### WHAT NEEDS TO BE DONE:
Please write out the final portion of the records below exactly: the line containing "[View Answer] (14, 373)", every line after it, and nothing else.
·····
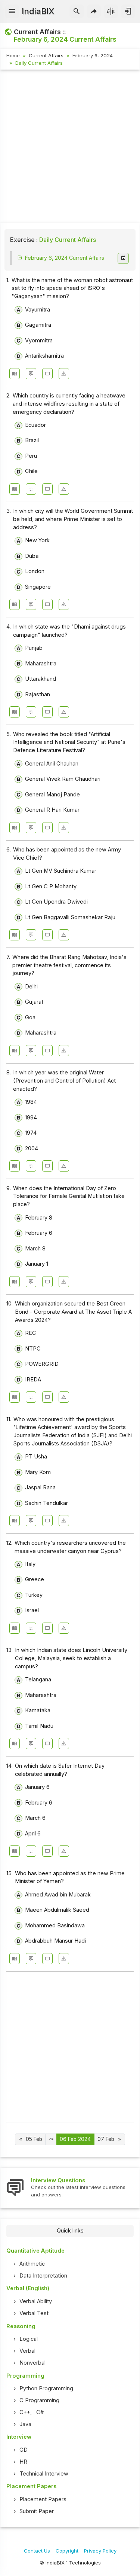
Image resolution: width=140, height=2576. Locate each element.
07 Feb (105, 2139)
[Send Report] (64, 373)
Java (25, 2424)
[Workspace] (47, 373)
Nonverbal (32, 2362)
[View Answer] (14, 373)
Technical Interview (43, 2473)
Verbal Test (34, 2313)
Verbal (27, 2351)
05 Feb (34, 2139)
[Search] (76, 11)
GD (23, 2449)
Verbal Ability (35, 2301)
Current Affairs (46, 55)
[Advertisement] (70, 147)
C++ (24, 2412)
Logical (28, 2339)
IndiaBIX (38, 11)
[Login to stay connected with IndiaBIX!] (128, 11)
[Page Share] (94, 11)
·····
### TASK SOLUTION:
[View Answer] (14, 373)
Technical Interview (43, 2473)
Verbal Test (34, 2313)
Verbal (27, 2351)
05 Feb (34, 2139)
[Search] (76, 11)
GD (23, 2449)
Verbal Ability (35, 2301)
Current Affairs (46, 55)
[Advertisement] (70, 147)
C++ (24, 2412)
Logical (28, 2339)
IndiaBIX (38, 11)
[Login to stay connected with IndiaBIX!] (128, 11)
[Page Share] (94, 11)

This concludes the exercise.